Because of the increasing costs of prescription drugs and medical therapies, many patients are unable to afford the treatment they need that could improve their health or even save their lives. In the United States, drug manufacturers can set their own prices – a policy that has resulted in overall medicine costs being far higher than in other places around the globe. Increasingly, insurers are passing the costs along to patients through higher deductibles, and pharmaceutical companies are making record profits.
Something needs to change in order to achieve the right balance between maintaining pharmaceutical innovation and ensuring patients have proper access to treatments they need. Waiting for legislation, regulation, or the courts is not an effective short-term solution. Instead, hospitalists can take immediate actions to help by alleviating the costs for as many patients possible.
Many might be wondering how prescription costs became so imbalanced in the first place. Here are a few important factors that played a role in the dramatic price increase of pharmaceuticals:
Entrance of generic drugs: Around 2012 the entrance of generic drugs caused major unexpected competition in the medical industry. During this time, many insurers were promoting the generic drugs and not allowing brand names to be covered when a generic substitute was available.

* _Using the information_:
1. In the passage on prescription drug costs, around what year did the entrance of generic drugs cause major unexpected competition in the medical industry?
2. List every option that the passage on prescription drug costs says is not an effective short-term solution to wait for.
3. Carry the passage on prescription drug costs forward, starting after its last sentence.

* _Dataset records_:
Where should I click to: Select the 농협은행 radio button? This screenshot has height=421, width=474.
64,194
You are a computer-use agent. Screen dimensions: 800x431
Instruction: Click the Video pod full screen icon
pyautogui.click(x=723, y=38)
==
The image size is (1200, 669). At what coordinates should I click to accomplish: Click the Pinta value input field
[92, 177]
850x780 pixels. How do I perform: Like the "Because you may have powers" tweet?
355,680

* _Task-by-task answers_:
1. Around 2012.

2. Legislation, regulation, and the courts.

3.
“Orphan drugs” and manufacturer pricing: In 2014, 33 new brand-name drugs were launched in the United States, and only 8 had a direct price competitor at the time they were introduced. In addition, manufacturers were free to set their prices. Over the past decade, introductory prices for brand name drugs have reached unprecedented levels. Furthermore, manufacturers use the patent protections to increase their prices every year, even when no significant improvements have been made to the drug.
Expiring patents: According to research, there are 182 drugs that no longer have patent protection or any associated generics available. This creates opportunities for manufacturers to maintain patent-era pricing or even engage in price gouging.
Lack of robust competition: Several high-priced blockbuster drugs hit the market to treat serious diseases, most of which do not have generic brand substitutes, which leaves only one option for patients – and it’s usually not affordable. According to research, more than 500 drugs have only one marketed generic. In addition, manufacturer mergers and acquisitions have occurred, which has led to a more concentrated and less competitive market for pricing.
Stricter Food and Drug Administration policies: American consumers have access to the safest and most advanced pharmaceutical system in the world, which requires several trials and testing before the drug can be approved and brought to the market. Despite the benefits of these strict procedures, the downside means higher costs for the brand and manufacturer that they will want to recoup through the price of the drug on the market.
Number of new drugs allowed to enter the market: New drugs that enter the market in the United States do so more quickly than in most other countries. Research shows the U.S. pharmaceutical market contributes to 45% of the global pharmaceutical market. The $76 billion in research and development that pharmaceutical companies claim overlooks the ways that U.S. employers and taxpayers pay for at least 44% through tax subsidies and credits. What makes it worse is that research shows most corporate research and development is directed at minimally innovative new drugs, using the system to secure patents and charge monopoly prices.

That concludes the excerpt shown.